> Aim of the exercise
Leave out the images and repeat the listing below without a single change.

> Source data

____________

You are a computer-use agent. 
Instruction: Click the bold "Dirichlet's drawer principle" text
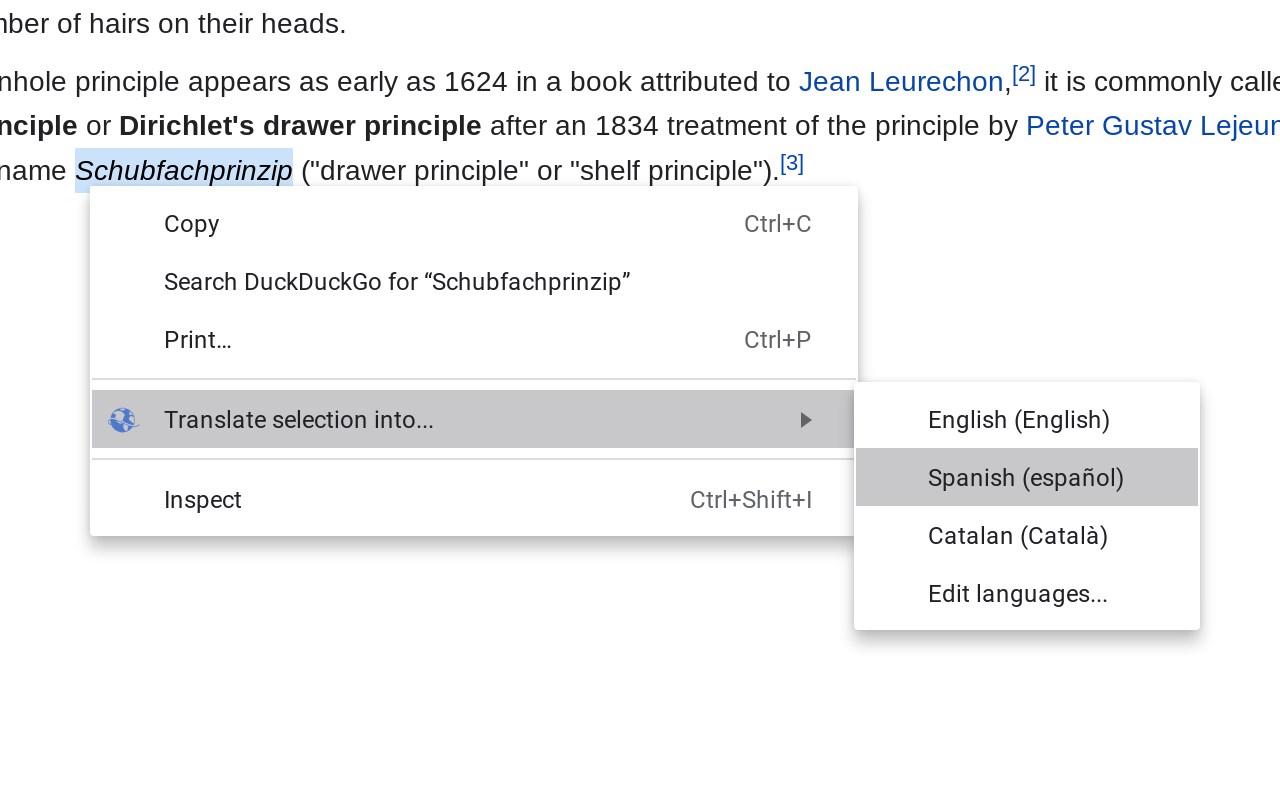pyautogui.click(x=300, y=126)
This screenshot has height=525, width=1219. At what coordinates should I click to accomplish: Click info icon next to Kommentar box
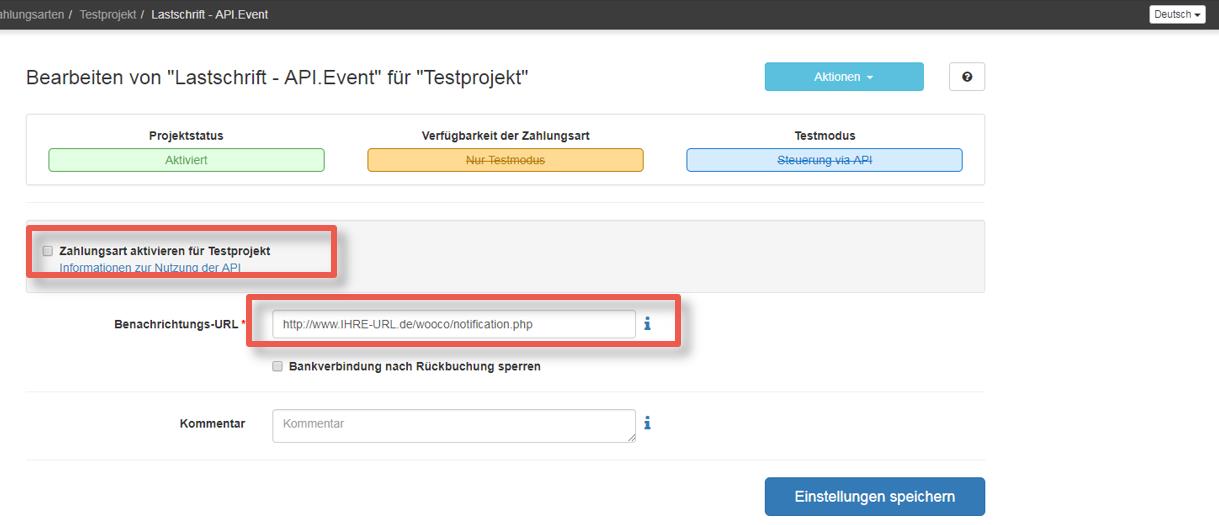pyautogui.click(x=647, y=424)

____________

> Reply to the exercise
You are a computer-use agent. 
Instruction: Click the bold "Dirichlet's drawer principle" text
pyautogui.click(x=300, y=126)
This screenshot has height=525, width=1219. At what coordinates should I click to accomplish: Click info icon next to Kommentar box
pyautogui.click(x=647, y=424)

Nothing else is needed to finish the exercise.